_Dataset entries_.
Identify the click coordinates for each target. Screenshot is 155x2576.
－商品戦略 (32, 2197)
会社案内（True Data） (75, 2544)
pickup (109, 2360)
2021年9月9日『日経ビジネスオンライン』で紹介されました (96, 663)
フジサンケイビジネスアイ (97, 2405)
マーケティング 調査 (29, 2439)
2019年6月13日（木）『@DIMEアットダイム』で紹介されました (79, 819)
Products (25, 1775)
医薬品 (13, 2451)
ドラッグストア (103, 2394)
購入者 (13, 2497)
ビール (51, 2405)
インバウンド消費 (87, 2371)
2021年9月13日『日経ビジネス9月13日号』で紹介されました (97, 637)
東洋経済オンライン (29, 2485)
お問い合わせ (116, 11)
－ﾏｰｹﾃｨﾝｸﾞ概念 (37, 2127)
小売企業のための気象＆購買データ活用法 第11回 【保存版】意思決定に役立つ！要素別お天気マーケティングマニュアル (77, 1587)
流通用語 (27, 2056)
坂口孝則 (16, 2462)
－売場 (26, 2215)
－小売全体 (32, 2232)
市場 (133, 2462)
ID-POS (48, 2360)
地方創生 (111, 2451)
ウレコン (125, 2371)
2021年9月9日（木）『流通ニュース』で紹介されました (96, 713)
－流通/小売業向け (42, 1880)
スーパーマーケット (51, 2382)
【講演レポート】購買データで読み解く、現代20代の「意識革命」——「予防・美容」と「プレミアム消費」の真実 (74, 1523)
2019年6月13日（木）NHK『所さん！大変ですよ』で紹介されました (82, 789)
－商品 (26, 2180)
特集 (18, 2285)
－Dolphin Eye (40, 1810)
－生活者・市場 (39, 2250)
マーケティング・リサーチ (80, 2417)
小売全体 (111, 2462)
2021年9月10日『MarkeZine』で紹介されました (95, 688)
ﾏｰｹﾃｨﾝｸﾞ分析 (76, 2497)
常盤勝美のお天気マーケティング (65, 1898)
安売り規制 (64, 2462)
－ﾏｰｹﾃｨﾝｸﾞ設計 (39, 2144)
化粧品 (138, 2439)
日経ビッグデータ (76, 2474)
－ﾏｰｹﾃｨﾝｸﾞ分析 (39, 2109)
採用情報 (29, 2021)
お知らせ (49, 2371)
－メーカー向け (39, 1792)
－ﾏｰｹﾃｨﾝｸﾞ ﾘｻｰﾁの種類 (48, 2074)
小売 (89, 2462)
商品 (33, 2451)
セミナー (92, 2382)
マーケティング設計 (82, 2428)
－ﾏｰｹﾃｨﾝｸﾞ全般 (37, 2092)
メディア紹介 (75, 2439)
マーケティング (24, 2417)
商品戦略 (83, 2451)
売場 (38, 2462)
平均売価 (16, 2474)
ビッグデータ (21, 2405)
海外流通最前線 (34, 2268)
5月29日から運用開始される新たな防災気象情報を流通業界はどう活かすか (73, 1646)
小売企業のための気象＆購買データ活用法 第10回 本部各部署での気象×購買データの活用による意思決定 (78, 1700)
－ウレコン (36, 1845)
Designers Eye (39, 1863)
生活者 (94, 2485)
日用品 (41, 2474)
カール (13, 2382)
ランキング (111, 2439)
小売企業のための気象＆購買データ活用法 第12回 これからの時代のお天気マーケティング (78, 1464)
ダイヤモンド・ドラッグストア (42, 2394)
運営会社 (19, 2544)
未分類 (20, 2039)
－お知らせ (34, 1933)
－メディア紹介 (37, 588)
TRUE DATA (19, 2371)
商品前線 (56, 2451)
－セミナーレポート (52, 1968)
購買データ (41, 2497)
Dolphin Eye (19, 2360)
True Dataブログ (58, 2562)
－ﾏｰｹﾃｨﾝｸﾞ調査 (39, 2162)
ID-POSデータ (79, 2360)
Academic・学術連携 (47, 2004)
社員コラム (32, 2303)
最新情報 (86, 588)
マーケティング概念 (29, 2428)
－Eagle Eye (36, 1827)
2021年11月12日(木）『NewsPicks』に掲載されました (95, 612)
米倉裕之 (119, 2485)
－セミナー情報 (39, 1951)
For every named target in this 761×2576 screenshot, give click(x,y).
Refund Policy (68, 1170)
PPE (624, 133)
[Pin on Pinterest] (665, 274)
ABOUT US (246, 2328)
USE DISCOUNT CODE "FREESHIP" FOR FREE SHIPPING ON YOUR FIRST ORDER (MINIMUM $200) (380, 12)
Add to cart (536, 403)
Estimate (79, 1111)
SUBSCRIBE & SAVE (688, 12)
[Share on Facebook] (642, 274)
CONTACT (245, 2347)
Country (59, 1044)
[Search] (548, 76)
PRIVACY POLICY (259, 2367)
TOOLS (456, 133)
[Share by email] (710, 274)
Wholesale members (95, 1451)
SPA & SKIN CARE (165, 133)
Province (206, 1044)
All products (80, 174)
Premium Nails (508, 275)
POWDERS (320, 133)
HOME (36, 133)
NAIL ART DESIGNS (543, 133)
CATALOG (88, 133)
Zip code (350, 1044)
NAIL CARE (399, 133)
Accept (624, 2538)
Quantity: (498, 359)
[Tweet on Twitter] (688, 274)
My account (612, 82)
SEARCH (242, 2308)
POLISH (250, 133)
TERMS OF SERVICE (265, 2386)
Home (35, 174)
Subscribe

_Work required_. Output only an exact transcription of the lines above from the one with "市場 (133, 2462)" up to and including the one with "小売企業のための気象＆購買データ活用法 第10回 本部各部署での気象×購買データの活用による意思決定".

_Answer space_.
市場 (133, 2462)
ID-POS (48, 2360)
地方創生 (111, 2451)
ウレコン (125, 2371)
2021年9月9日（木）『流通ニュース』で紹介されました (96, 713)
－流通/小売業向け (42, 1880)
スーパーマーケット (51, 2382)
【講演レポート】購買データで読み解く、現代20代の「意識革命」——「予防・美容」と「プレミアム消費」の真実 (74, 1523)
2019年6月13日（木）NHK『所さん！大変ですよ』で紹介されました (82, 789)
－商品 (26, 2180)
特集 (18, 2285)
－Dolphin Eye (40, 1810)
－生活者・市場 (39, 2250)
マーケティング・リサーチ (80, 2417)
小売全体 (111, 2462)
2021年9月10日『MarkeZine』で紹介されました (95, 688)
ﾏｰｹﾃｨﾝｸﾞ分析 (76, 2497)
常盤勝美のお天気マーケティング (65, 1898)
安売り規制 (64, 2462)
－ﾏｰｹﾃｨﾝｸﾞ設計 (39, 2144)
化粧品 (138, 2439)
日経ビッグデータ (76, 2474)
－ﾏｰｹﾃｨﾝｸﾞ分析 (39, 2109)
採用情報 (29, 2021)
お知らせ (49, 2371)
－メーカー向け (39, 1792)
－ﾏｰｹﾃｨﾝｸﾞ ﾘｻｰﾁの種類 (48, 2074)
小売 (89, 2462)
商品 (33, 2451)
セミナー (92, 2382)
マーケティング設計 (82, 2428)
－ﾏｰｹﾃｨﾝｸﾞ全般 (37, 2092)
メディア紹介 (75, 2439)
マーケティング (24, 2417)
商品戦略 (83, 2451)
売場 (38, 2462)
平均売価 (16, 2474)
ビッグデータ (21, 2405)
海外流通最前線 (34, 2268)
5月29日から運用開始される新たな防災気象情報を流通業界はどう活かすか (73, 1646)
小売企業のための気象＆購買データ活用法 第10回 本部各部署での気象×購買データの活用による意思決定 (78, 1700)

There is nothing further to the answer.